Regression to the mean and predictors of MRI disease activity in RRMS placebo cohorts--is there a place for baseline-to-treatment studies in MS?

Abstract

Background: Gadolinium-enhancing (GD+) lesions and T2 lesions are MRI outcomes for phase-2 treatment trials in relapsing-remitting Multiple Sclerosis (RRMS). Little is known about predictors of lesion development and regression-to-the-mean, which is an important aspect in early baseline-to-treatment trials.

Objectives: To quantify regression-to-the-mean and identify predictors of MRI lesion development in placebo cohorts.

Methods: 21 Phase-2 and Phase-3 trials were identified by a systematic literature research. Random-effects meta-analyses were performed to estimate development of T2 and GD+ after 6 months (phase-2) or 2 years (phase-3). Predictors of lesion development were evaluated with mixed-effect meta-regression.

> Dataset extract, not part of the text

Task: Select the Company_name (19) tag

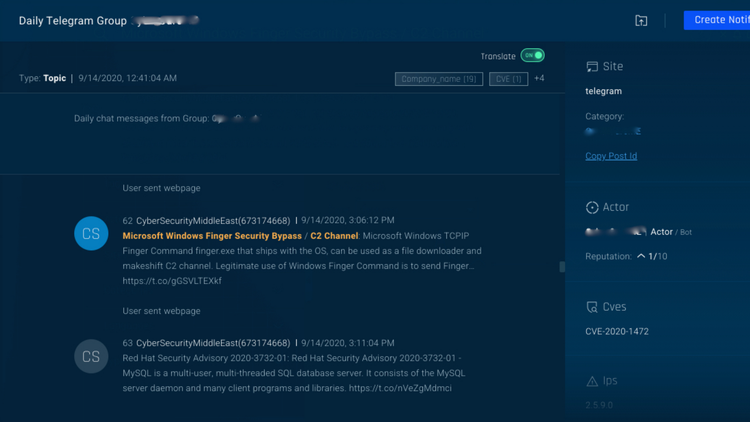Action: [x=439, y=79]
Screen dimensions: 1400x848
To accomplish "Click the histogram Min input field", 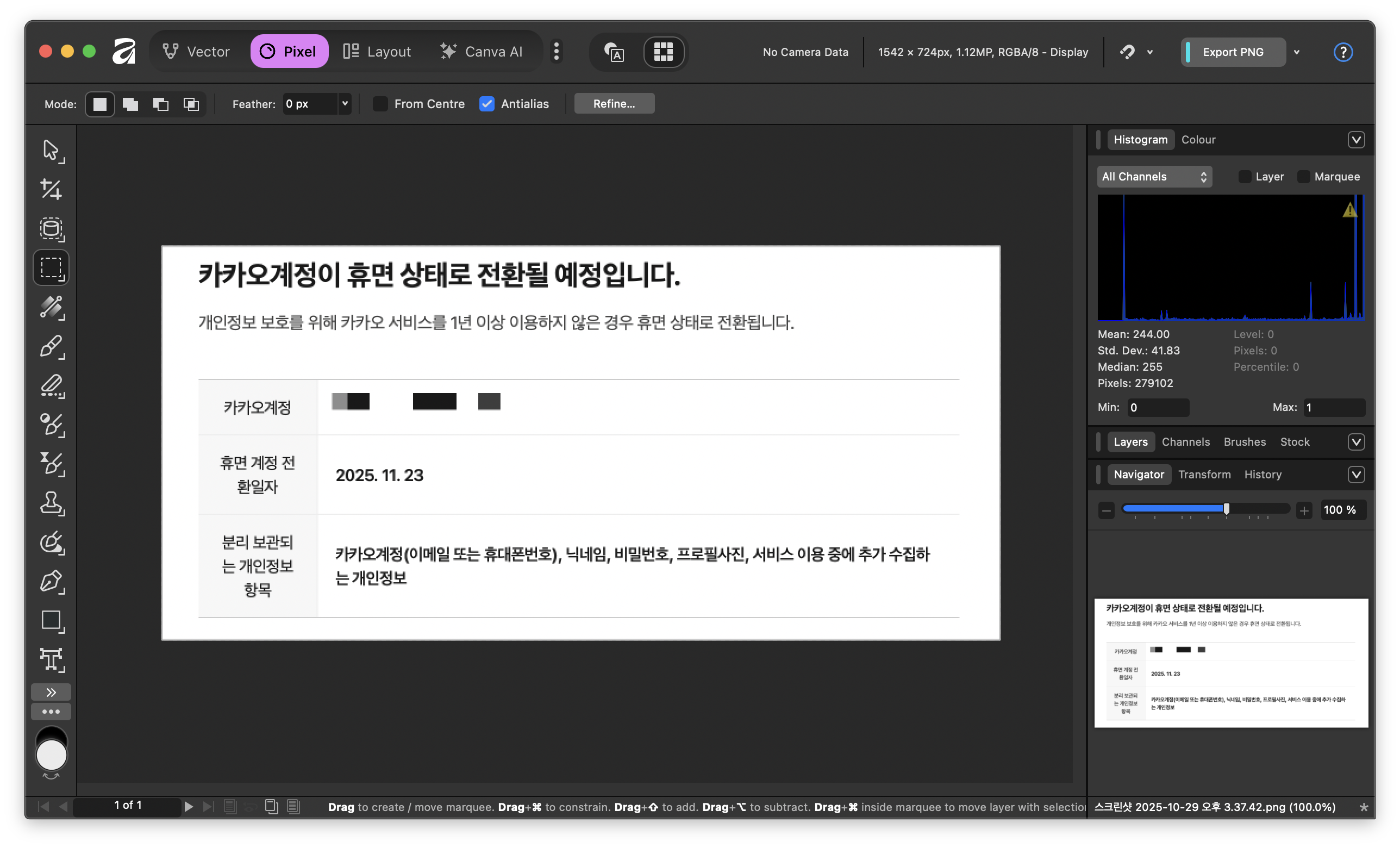I will pos(1158,408).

Results: The mean number of GD+-lesions per scan was similar after 6 months (1.19, 95%CI: 0.87-1.51) and 2 years (1.19, 95%CI: 1.00-1.39). 39% of the patients were without new T2-lesion after 6 month and 19% after 2 years (95%CI: 12-25%). Mean number of baseline GD+-lesions was the best predictor for new lesions after 6 months.

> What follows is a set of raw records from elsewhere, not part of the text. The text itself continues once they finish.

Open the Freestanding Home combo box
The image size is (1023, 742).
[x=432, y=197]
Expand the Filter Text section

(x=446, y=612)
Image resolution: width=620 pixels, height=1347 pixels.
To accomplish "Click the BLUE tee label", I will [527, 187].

Conclusion: Baseline GD-enhancing lesions predict evolution of Gd- and T2 lesions after 6 months and might be used to control for regression to the mean effects. Overall, proof-of-concept studies with a baseline to treatment design have to face a regression to 1.2 GD+lesions per scan within 6 months.

Figure 1. PRISMA 2009 Flow chart—Study selection for meta-analyses.

According to the PRISMA guidelines [15].

Figure 2. New MRI-lesions in RRMS placebo cohorts.

A: GD+-lesions at of phase 2 and 3 studies at baseline, after 6 months and 2 years. B: New T2 lesions of phase 2 and 3 studies after 6 months and 2 years. Estimates are based on random-effects meta-analyses. RRMS = GD+-lesions at of phase 2 and 3 studies at baseline, after 6 months and 2 years. Estimates are based on random-effects meta-analyses. Relapsing-remitting MS, Bold Line = predicted mean, area = 95% confidence interval, dot size reflects weighting by number of patients.

Figure 3. Forest plots for Mean number of Gd-lesions and new T2 lesions after 6 months and 2 years.

Random-effects meta-analysis with estimated outcome and 95%-confidence interval (brackets) without outliers.

Figure 4. Predicted number and rate of GD+-enhancing lesions and new T2 lesion after 6 months in placebo cohorts of RRMS.

Predicted models based on mixed-effects meta-regression with at least 4 studies. X-axis ranges from 0.5 to 3 mean GD+-lesions per baseline scan, Line = predicted mean outcome after 6 months, area = 95% confidence interval.